SecurityStockWatch.com: What resources; such as newsletters, case studies, and white papers, are available at www.CrossTecCorp.com for end-users?

Jeff Richards: We have a wide variety of white papers and case studies on our website www.CrossTecCorp.com. One very interesting case study in particular details how Protect Point, a large southern MSSP, uses Activeworx in their environment to manage the security posture of their 300 customers.

SecurityStockWatch.com: Thank you very much for your time today, Jeff. Is there any other subject you would like to talk about?

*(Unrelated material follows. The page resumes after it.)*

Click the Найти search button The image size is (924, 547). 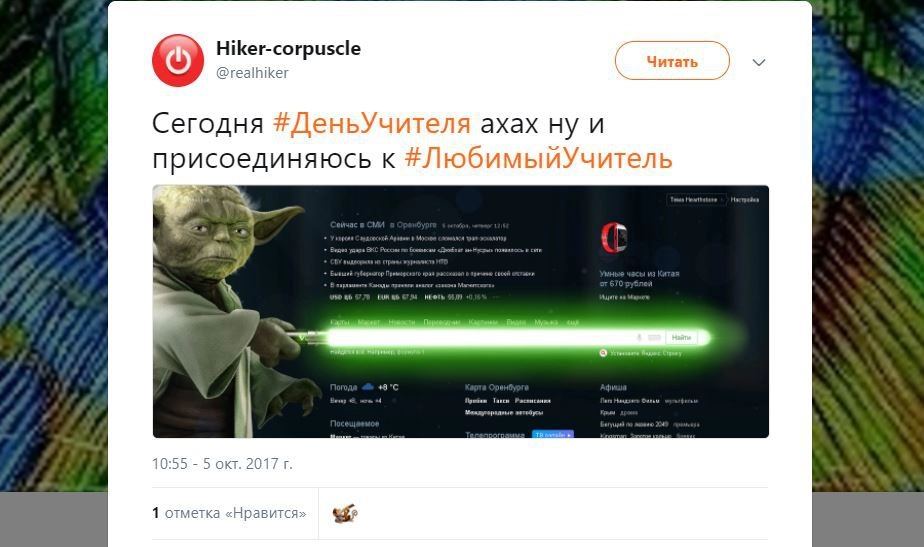[x=681, y=337]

Jeff Richards: Yes, as a service to the public we offer regularly running webinars that not only educate the public on ASC and SIEM in general, but also their use in real world applications like PCI compliance or attack detection. If a company is facing security or compliance issues these webinars can help make some sense out of what you are up against. You can find our webinar schedule as well as a free evaluation copy of ASC on our website, www.CrossTecCorp.com. Thanks for having me.